## Document passage
▬▬▬▬▬▬▬▬▬▬

Cloudinary Blog

How to use OCR Text Recognition to automatically transform images

By Apr 19, 2017

image-transformation

How to use OCR Text Recognition to automatically transform images

Websites of all kinds enhance user experience with images. In fact, images appear on almost every Web page. Some of the images are uploaded by users, some are proprietary, and some come from 3rd parties. Regardless of origin, many of these images include text elements, and sometimes you need to be aware of or handle that text.

For example, you might need to:

Blur or pixelate texts that you don't want displayed on your website
Cover text in an uploaded image with another image
Have an automatic way to extract the text content so you can programmatically analyze it or perform operations based on the detected text. For example, you might want to make sure uploaded images do not contain too much text, or maybe you want to tag your images based on keywords detected in them.

These are common needs, but it's a hassle to do these things manually, even for your own proprietary images, and not an option for images that are uploaded by your users for immediate display.

▬▬▬▬▬▬▬▬▬▬

## Supplied data
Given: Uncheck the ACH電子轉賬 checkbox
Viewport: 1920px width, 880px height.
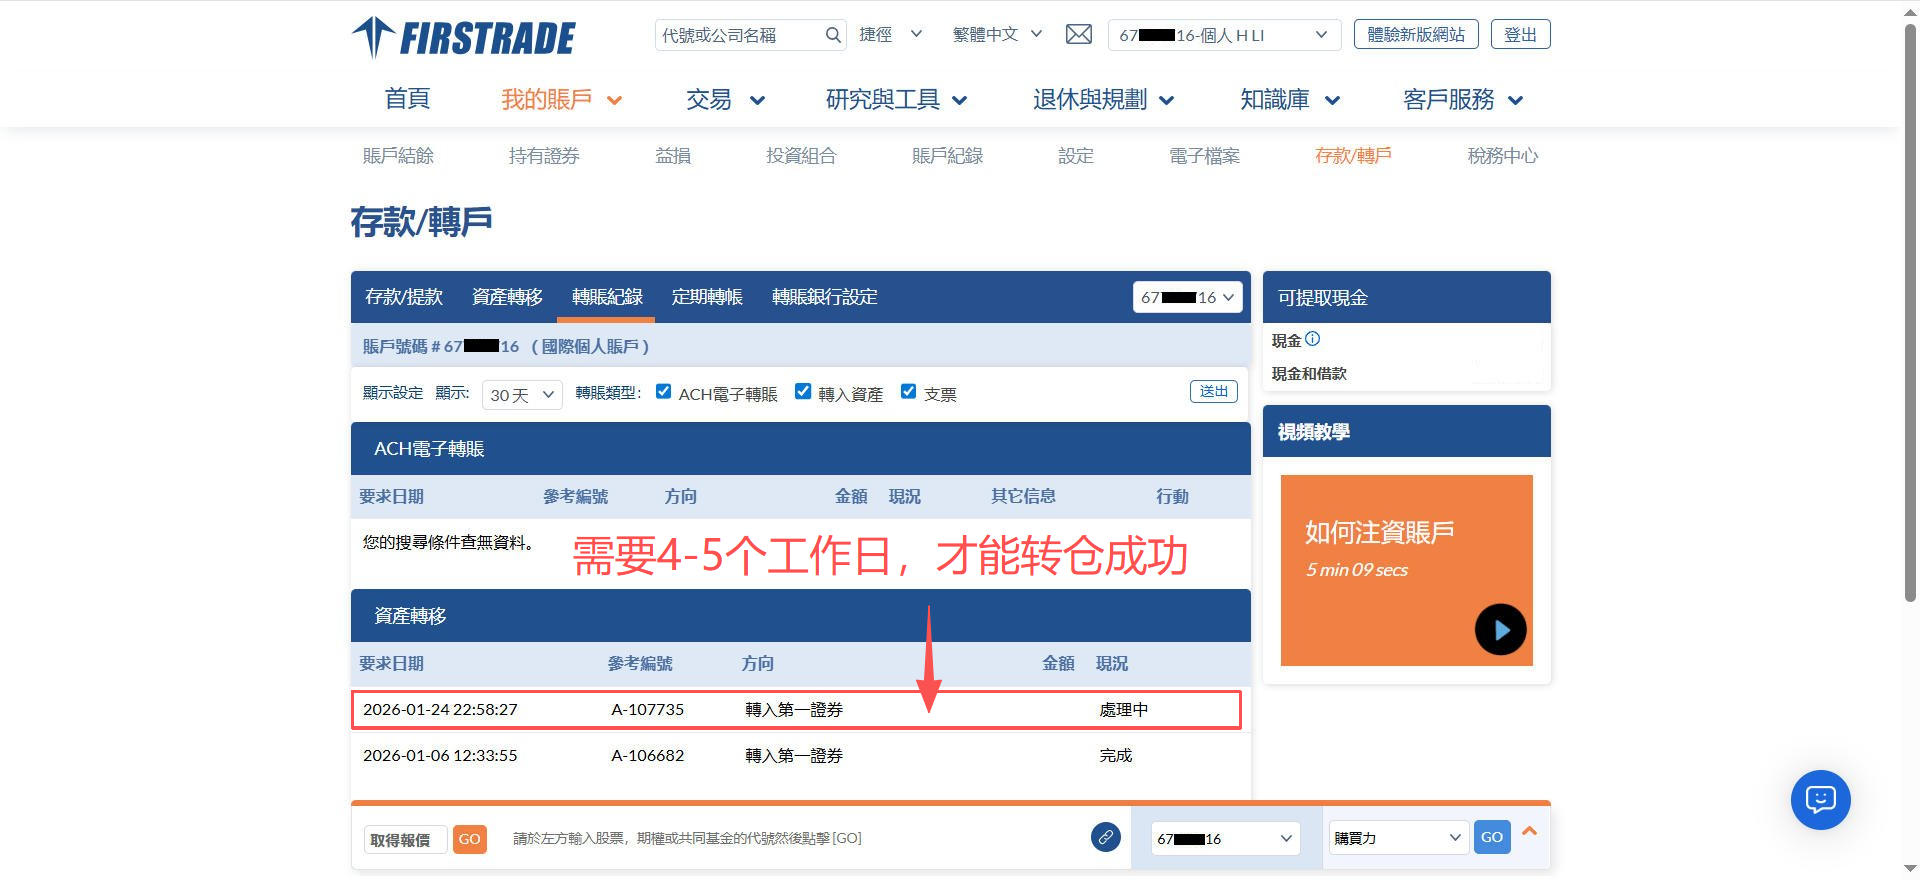Looking at the screenshot, I should 663,392.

▬▬▬▬▬▬▬▬▬▬

## What you should do
Could you repeat the OCR blog post word for word, beginning at the words "image-transformation" and stopping after "detected in them."? This material stands apart from the OCR blog post.

## Task solution
image-transformation

How to use OCR Text Recognition to automatically transform images

Websites of all kinds enhance user experience with images. In fact, images appear on almost every Web page. Some of the images are uploaded by users, some are proprietary, and some come from 3rd parties. Regardless of origin, many of these images include text elements, and sometimes you need to be aware of or handle that text.

For example, you might need to:

Blur or pixelate texts that you don't want displayed on your website
Cover text in an uploaded image with another image
Have an automatic way to extract the text content so you can programmatically analyze it or perform operations based on the detected text. For example, you might want to make sure uploaded images do not contain too much text, or maybe you want to tag your images based on keywords detected in them.